My first step was hitting up Google, obviously. I mean, where else do you go when you’re completely clueless? I typed in “Chiron in Libra” and…bam! A whole bunch of stuff I didn’t understand. Astrological jargon everywhere. It was like reading a foreign language.
But I’m stubborn, so I kept at it. I started with the basics. I found out that Chiron, like, represents your deepest wounds and how you heal them. And Libra? That’s all about relationships, balance, and fairness. So, putting two and two together, Chiron in Libra probably means something about relationship wounds. Bingo!
Then things got a little more personal. I started to reflect on my own life. I thought about all my past relationships – romantic ones, friendships, family…everything. I really tried to dig deep and identify any patterns, any recurring issues, any, you know, wounds.
Journaling My Feels
- It became clear fast that fear of rejection had been a long time issue.
- So was my tendecy to people please.
- And sometimes I was a bit…too confrontational.

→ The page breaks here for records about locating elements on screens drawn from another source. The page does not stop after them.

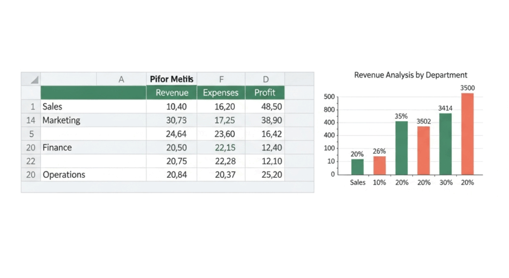509x278 pixels.
Task: Click the Expenses header cell
Action: (x=221, y=93)
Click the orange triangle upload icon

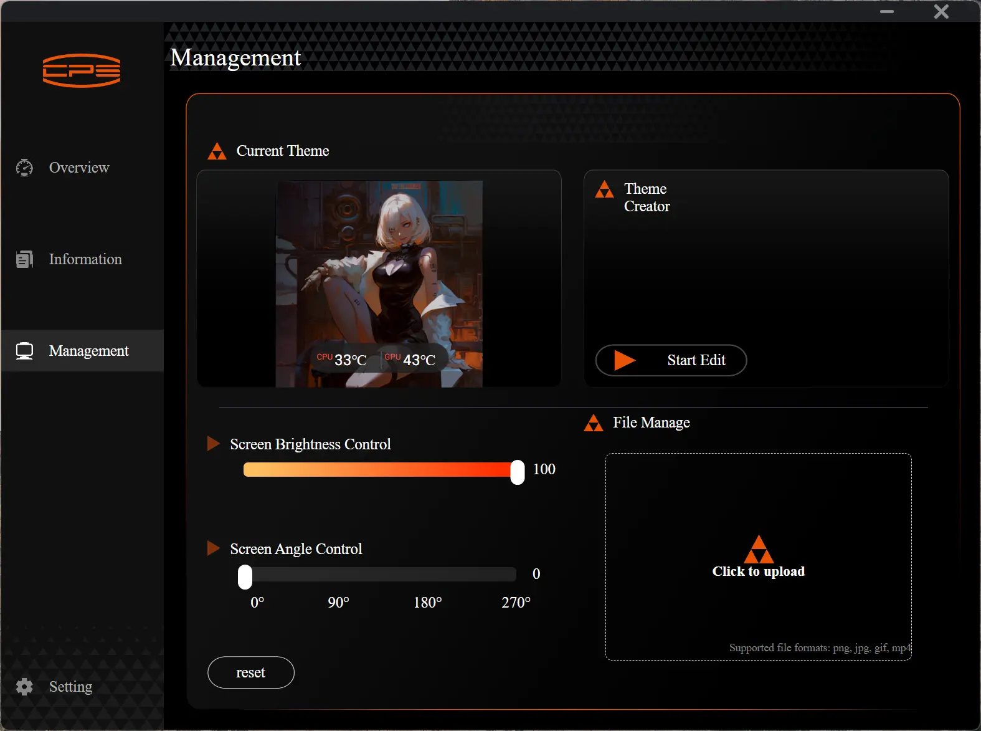tap(759, 549)
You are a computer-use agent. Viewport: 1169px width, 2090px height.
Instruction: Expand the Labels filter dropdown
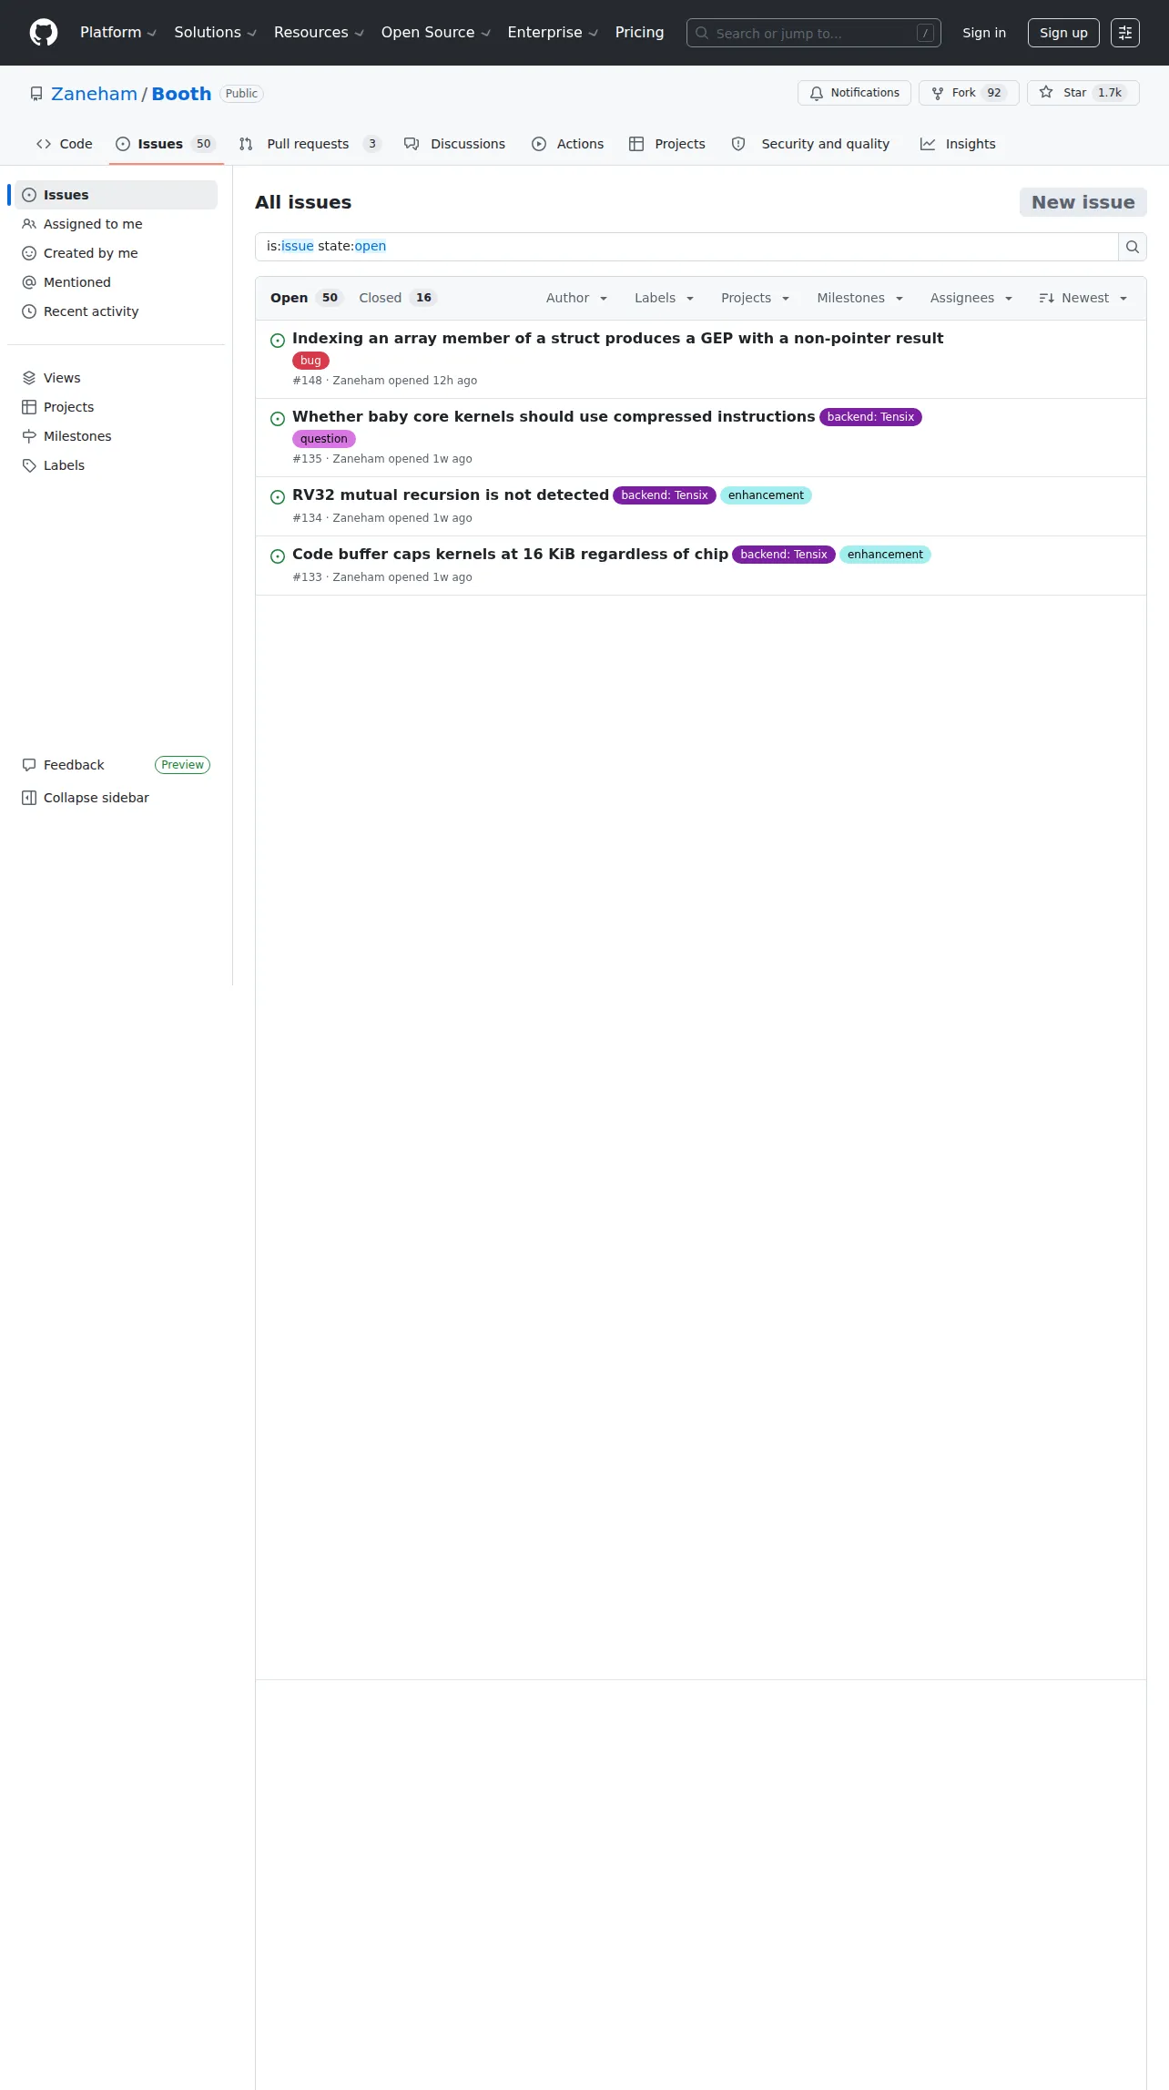click(x=664, y=298)
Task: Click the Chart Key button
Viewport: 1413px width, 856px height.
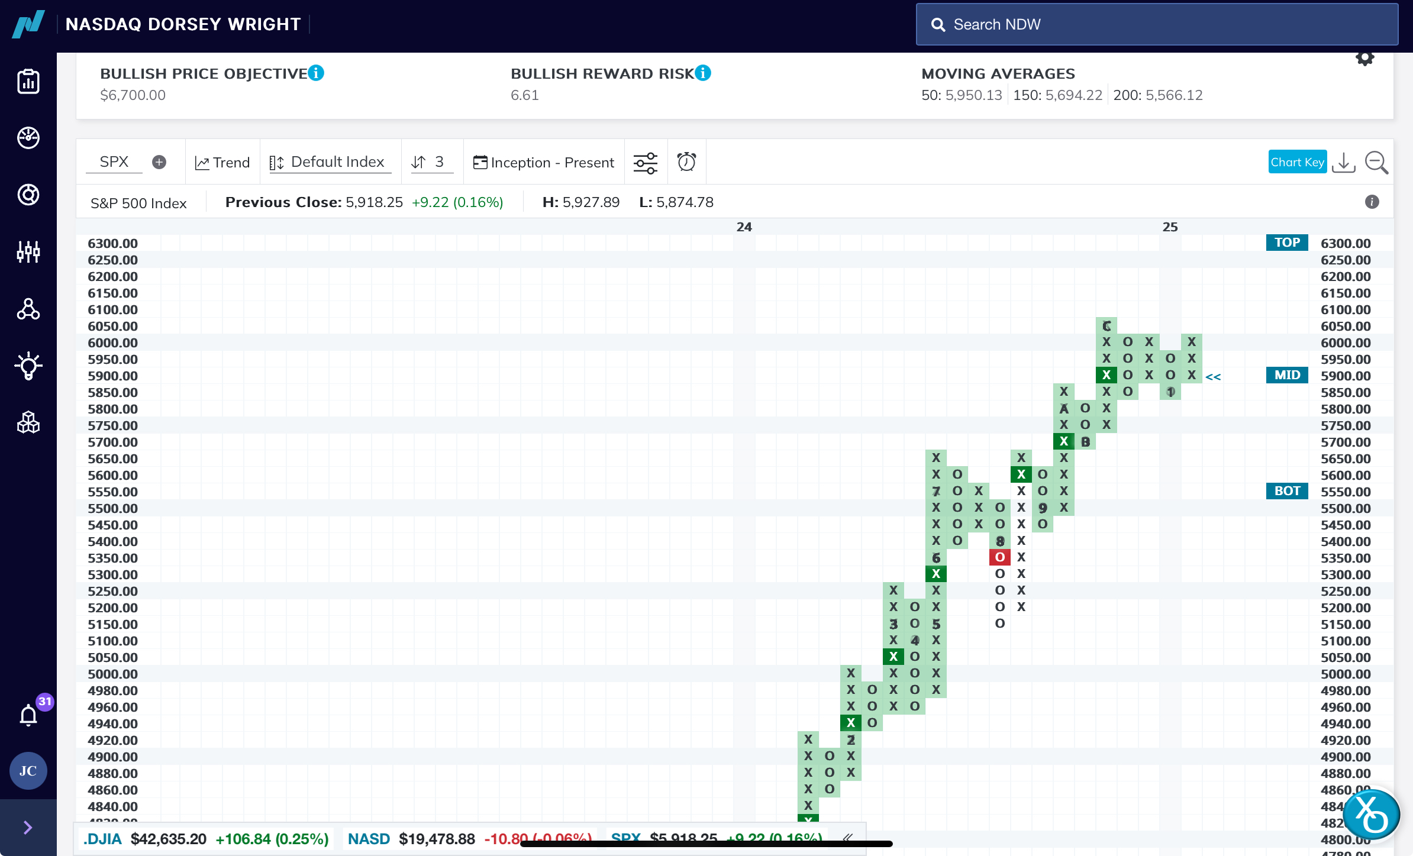Action: [x=1297, y=162]
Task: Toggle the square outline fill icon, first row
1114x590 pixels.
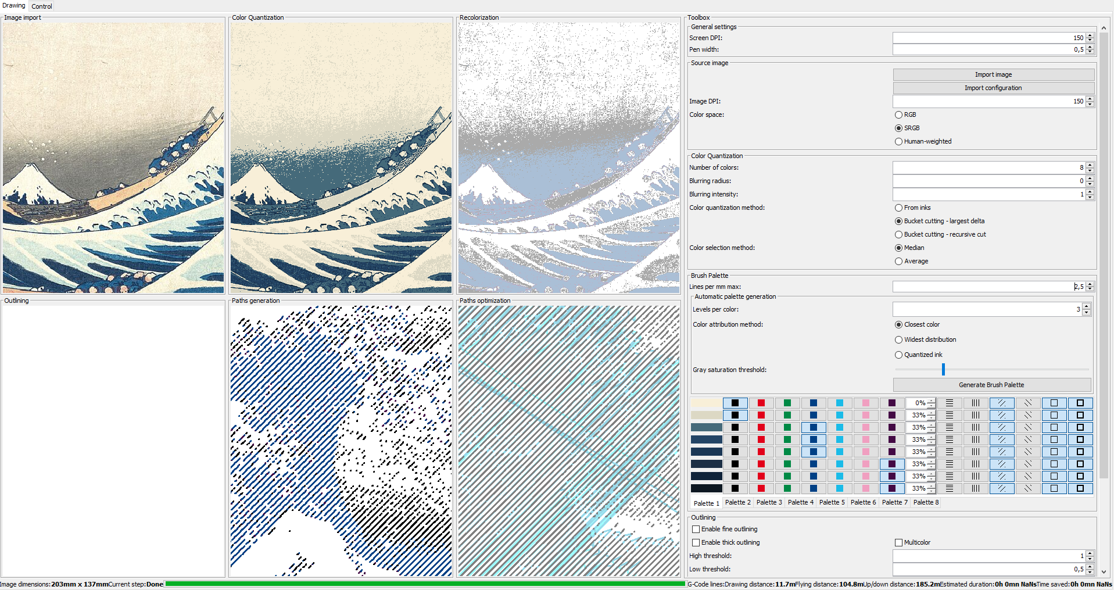Action: (1054, 402)
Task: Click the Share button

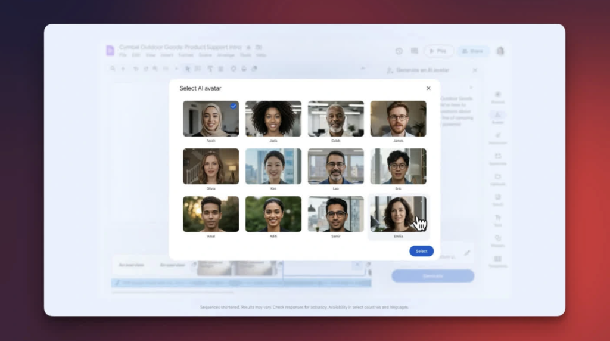Action: point(472,51)
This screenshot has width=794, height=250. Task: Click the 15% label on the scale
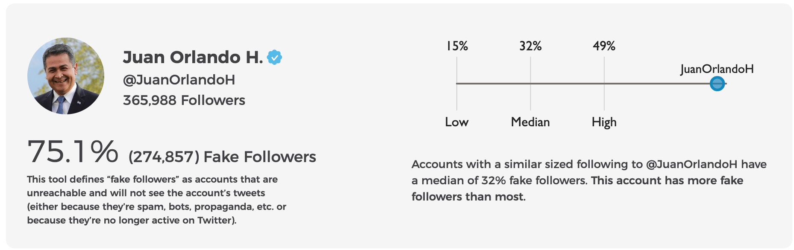pos(457,46)
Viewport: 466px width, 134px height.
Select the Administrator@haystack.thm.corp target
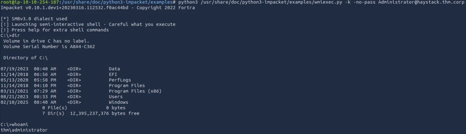(x=421, y=2)
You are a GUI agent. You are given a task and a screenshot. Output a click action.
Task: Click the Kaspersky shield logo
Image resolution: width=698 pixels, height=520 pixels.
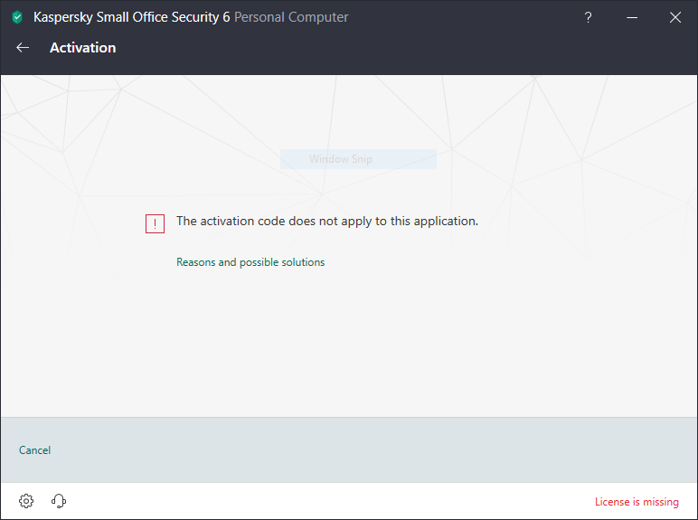click(x=17, y=17)
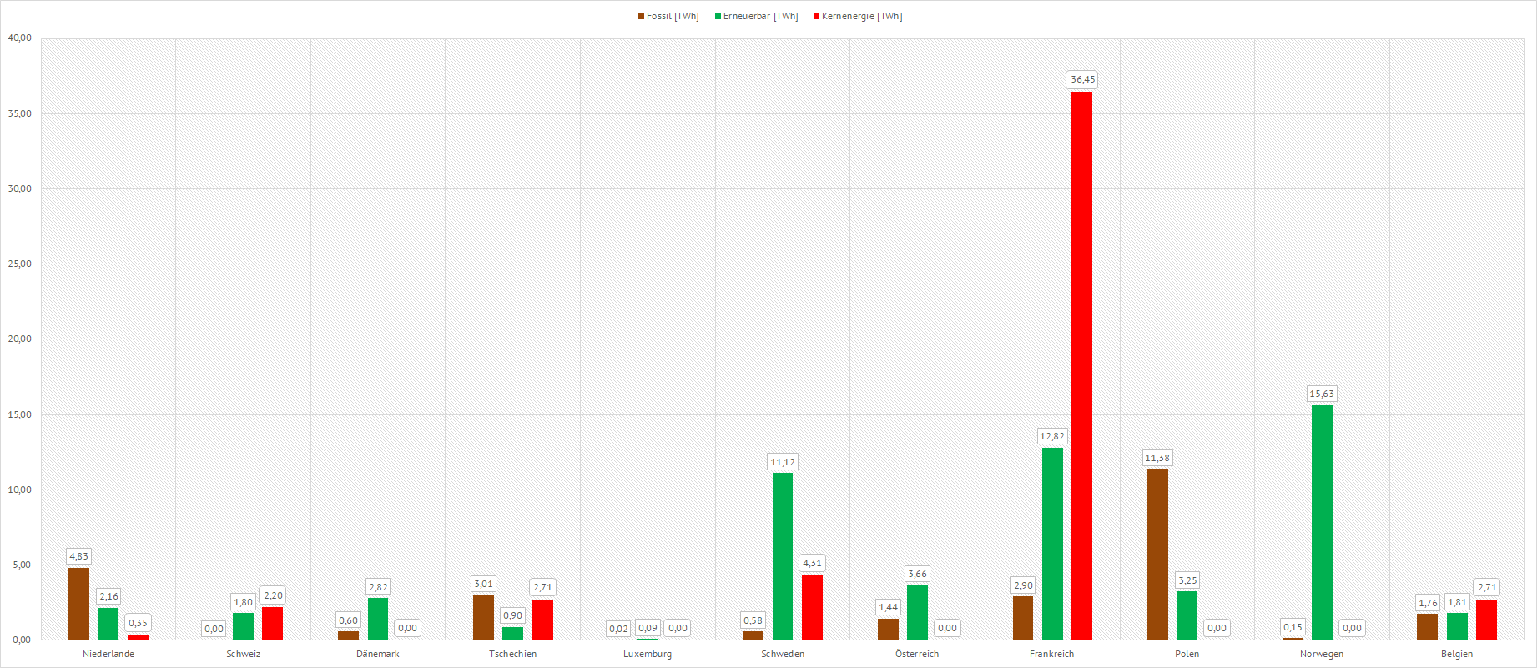Select the Fossil [TWh] legend label
1537x668 pixels.
pyautogui.click(x=673, y=17)
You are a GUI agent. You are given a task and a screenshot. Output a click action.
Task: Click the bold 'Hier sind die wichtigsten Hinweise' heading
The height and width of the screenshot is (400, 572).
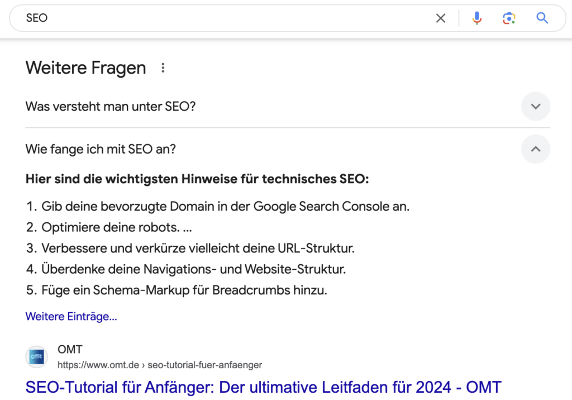pos(197,179)
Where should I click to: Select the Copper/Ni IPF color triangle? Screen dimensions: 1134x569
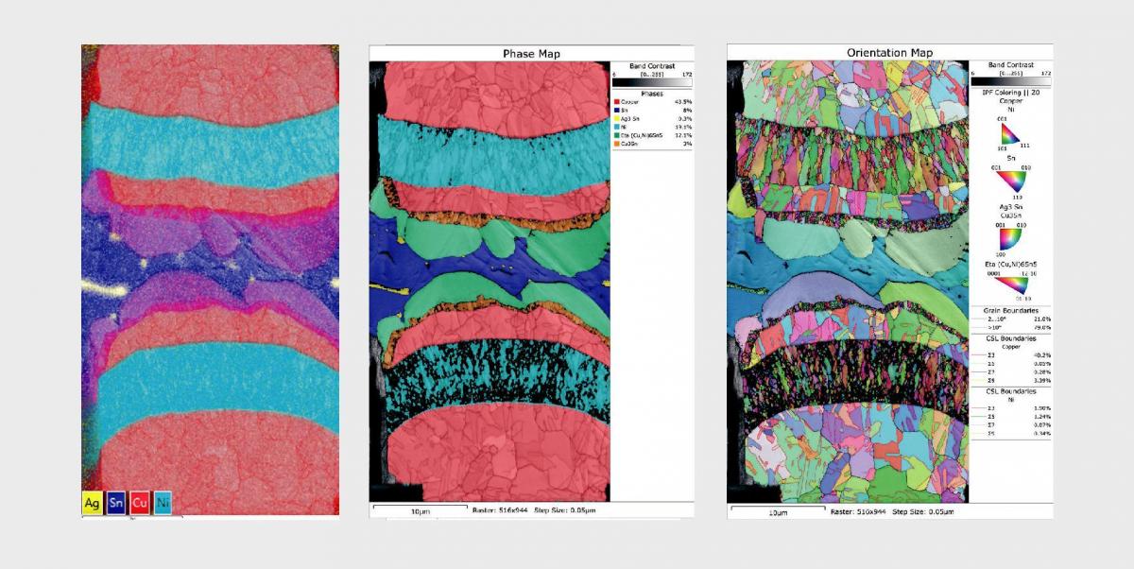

It was kinda painful, honestly. I had to confront some stuff I’d been avoiding for a long time. I realized I had a tendency to either put others’ needs way before my own, or I’d get super defensive and push people away. Basically, I was a mess when it came to relating to people.
I even journaled my feelings. Pages and Pages of Feelings. And it was hard, but I kept on writing.
But here’s the cool part: once I recognized those patterns, I could start to work on them. I started, like, actively trying to be more aware of my behavior in relationships. When I felt myself slipping into people-pleasing mode, I’d pause and ask myself, “What do I actually want?” When I felt that defensive wall going up, I’d take a deep breath and try to communicate more openly, even if it felt scary.
It’s still a work in progress, no doubt. I’m definitely not “healed” overnight. But I’m learning. I’m growing. And I’m becoming more conscious of how I relate to others. And that, my friends, feels pretty darn good. It’s like I’m slowly, slowly becoming a better version of myself, one awkward interaction at a time.